Damage Control Resuscitation has been the hot topic to discuss in the adult trauma bays. Naturally, this conversation has been also heard more commonly during pediatric trauma resuscitations. What is it and does it really apply to kids? Great questions! Fortunately, a nice review article was published last month (Hughes, Ped EM Care: 2014) that I encourage you all to read… but I’ll do my best to recap.
Damage Control Resuscitation
- Strategies applied to caring for hemorrhagic shock in the severely traumatized patient.
- Fortunately, the vast majority of your pediatric trauma patients will NOT fit into this category.
- Intended for patients in whom severe hemorrhage necessitates transfusions of large-volumes of blood products.
- Aimed at helping to avoid or diminish the Lethal Triad of Trauma Management: Acidosis, Hypothermia, Coagulopathy.
- The traditional approach of giving large volumes of isotonic saline can exacerbate all of these conditions.
- Even large volumes of PRBCs can lead to electrolyte changes (ex, hyperKalemia) and coagulopathy.
- Has three core concepts:
- Acute Coagulopathy of Trauma
- Permissive Hypotension
- Massive Transfusion & Hemostatic Resuscitation
Acute Coagulopathy of Trauma
- The vast majority of healthy children do not require Coagulation studies prior to surgery (ex, the patient with appendicitis), unlike the adult population.
- Interestingly though, it has been found that pediatric trauma patients can present with acute coagulopathy associated with their trauma.
- This is distinct from the coagulopathy that can develop during the resuscitation due to administered therapies.
- Theories = tissue factor release, Protein C activation, Hyperfibrinolysis.
- Also studies that show association with Traumatic Brain Injury and acute coagulopathy.
- This does not mean that ever kid in a car crash needs 1,000 labs looking for coagulopathy, though!
- We all know that any hypotension that occurs during medical resuscitations is associated with higher mortality, but can hypotension be “ok” in trauma?
- Observations that patients with uncontrolled hemorrhage may have worsening shock after IV fluids seem counterintuitive.

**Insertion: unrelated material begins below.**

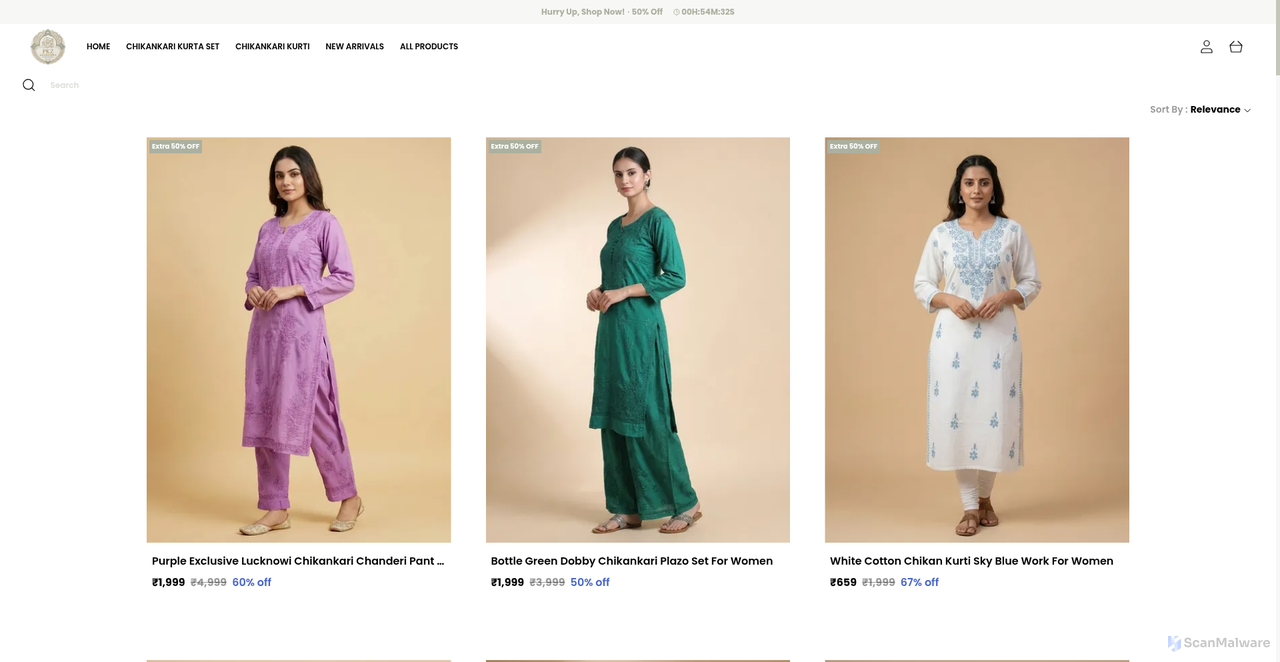Click the store logo emblem
This screenshot has height=662, width=1280.
tap(48, 47)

- Perhaps the increased volume and/or pressure leads to a tenuous clot being dislodged.
- Perhaps the increased volume further dilutes the already over-utilized coagulation factors.
- Perhaps there is some other inflammatory change or cellular structure alteration (ex, swelling) as a result of the IV fluids.
- The practice of Permissive Hypotension is the plan of tolerating below normal BPs and limiting IV fluids until definitive management of the bleeding can be performed (surgery or embolization).
- What is the goal BP? Dunno.
- Ideally, you need to still maintain enough end-organ perfusion pressure to keep the vital organs alive.
- It works in animals and some adults. How about kids?
- While we are all mammals, pediatric patients may not benefit as much from this management strategy as adults or other studied animals.
- Children are able to tolerate hypovolemia much better than adults.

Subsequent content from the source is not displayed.